··· Dataset extract
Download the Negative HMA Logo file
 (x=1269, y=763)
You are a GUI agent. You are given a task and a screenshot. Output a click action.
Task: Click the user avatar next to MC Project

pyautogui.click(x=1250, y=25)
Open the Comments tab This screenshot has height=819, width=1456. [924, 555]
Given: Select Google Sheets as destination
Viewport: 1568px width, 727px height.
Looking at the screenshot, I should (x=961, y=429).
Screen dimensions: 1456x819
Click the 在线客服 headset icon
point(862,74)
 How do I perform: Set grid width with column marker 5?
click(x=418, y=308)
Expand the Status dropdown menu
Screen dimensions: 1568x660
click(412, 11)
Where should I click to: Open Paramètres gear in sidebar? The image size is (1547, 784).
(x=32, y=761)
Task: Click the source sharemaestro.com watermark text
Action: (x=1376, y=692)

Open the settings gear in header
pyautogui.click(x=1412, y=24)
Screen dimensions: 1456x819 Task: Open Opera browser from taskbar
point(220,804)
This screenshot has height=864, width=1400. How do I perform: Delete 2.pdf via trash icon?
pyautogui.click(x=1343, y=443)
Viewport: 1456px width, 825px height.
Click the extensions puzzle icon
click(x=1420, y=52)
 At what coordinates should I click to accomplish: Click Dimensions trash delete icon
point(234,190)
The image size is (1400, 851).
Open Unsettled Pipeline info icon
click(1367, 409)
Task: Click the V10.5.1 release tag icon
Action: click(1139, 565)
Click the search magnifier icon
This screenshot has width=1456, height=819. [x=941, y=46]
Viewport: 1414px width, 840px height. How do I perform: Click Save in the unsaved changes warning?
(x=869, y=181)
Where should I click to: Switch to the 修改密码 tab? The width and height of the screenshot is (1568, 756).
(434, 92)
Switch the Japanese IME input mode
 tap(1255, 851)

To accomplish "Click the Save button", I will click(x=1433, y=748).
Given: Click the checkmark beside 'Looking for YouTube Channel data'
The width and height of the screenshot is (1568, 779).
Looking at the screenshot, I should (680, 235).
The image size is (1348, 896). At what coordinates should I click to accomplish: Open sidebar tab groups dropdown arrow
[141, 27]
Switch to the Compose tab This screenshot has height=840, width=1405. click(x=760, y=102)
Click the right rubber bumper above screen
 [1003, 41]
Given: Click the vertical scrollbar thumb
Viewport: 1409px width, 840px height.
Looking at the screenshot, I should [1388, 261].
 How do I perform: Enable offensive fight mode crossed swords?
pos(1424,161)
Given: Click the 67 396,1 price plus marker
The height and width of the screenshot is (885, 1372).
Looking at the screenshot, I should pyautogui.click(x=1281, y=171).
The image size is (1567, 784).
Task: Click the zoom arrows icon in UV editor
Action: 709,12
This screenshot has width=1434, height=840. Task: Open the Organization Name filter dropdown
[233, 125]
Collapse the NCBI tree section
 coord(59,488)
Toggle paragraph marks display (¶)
······
• _Work item_
Once you find the line with "Click the right rubber bumper above screen" above, print it and every line after it up to and including the line with "Given: Click the 67 396,1 price plus marker", exactly as written and nothing else.

• _Expected answer_
Click the right rubber bumper above screen
 [1003, 41]
Given: Click the vertical scrollbar thumb
Viewport: 1409px width, 840px height.
Looking at the screenshot, I should [1388, 261].
 How do I perform: Enable offensive fight mode crossed swords?
pos(1424,161)
Given: Click the 67 396,1 price plus marker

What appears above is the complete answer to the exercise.